◆ What is required: Nothing but the lines from the one containing "Task: Resume script" through the last line of the entries should appear in the output, each verbatim.

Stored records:
◇ ◇ ◇ ◇ ◇ ◇ ◇
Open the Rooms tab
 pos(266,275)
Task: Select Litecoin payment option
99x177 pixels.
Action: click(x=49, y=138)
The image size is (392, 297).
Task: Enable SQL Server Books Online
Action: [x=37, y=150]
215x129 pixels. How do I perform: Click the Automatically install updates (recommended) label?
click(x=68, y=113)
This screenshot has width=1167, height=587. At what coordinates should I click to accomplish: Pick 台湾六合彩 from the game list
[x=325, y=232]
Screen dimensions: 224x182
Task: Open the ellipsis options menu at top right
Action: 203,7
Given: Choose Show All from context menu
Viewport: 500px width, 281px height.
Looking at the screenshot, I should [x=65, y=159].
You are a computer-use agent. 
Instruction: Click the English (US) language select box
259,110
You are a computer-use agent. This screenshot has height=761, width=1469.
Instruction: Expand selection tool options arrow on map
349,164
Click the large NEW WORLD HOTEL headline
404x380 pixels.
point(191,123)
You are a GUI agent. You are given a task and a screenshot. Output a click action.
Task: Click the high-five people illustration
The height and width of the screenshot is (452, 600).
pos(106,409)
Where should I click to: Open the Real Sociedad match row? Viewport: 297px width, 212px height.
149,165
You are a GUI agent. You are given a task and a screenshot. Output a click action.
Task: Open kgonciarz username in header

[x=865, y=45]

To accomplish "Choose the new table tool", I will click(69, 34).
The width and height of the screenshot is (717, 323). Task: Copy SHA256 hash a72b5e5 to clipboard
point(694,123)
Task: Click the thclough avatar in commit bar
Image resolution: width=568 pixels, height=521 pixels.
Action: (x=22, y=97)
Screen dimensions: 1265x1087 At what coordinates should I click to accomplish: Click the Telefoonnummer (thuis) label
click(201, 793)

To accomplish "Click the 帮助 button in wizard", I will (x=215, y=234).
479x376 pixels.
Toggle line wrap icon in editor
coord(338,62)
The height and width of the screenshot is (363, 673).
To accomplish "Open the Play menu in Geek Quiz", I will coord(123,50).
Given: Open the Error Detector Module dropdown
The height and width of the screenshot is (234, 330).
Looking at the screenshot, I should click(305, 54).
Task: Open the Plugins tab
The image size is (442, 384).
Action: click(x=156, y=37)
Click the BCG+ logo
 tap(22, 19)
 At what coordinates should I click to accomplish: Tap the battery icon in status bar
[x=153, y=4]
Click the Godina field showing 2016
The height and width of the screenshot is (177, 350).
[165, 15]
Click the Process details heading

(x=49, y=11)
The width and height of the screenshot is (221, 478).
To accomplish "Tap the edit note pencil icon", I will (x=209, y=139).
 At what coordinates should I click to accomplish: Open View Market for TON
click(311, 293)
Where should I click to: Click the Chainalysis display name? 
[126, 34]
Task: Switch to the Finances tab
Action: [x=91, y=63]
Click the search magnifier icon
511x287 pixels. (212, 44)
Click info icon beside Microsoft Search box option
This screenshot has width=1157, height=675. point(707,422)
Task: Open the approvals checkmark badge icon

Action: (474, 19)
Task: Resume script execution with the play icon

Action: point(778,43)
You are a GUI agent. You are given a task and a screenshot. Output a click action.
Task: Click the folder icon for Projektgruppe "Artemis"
◇ ◇ ◇ ◇ ◇ ◇ ◇
◆ Solution to this problem:
Task: Resume script execution with the play icon

Action: point(778,43)
You are a GUI agent. You are given a task and a screenshot. Output a click action.
Task: Click the folder icon for Projektgruppe "Artemis"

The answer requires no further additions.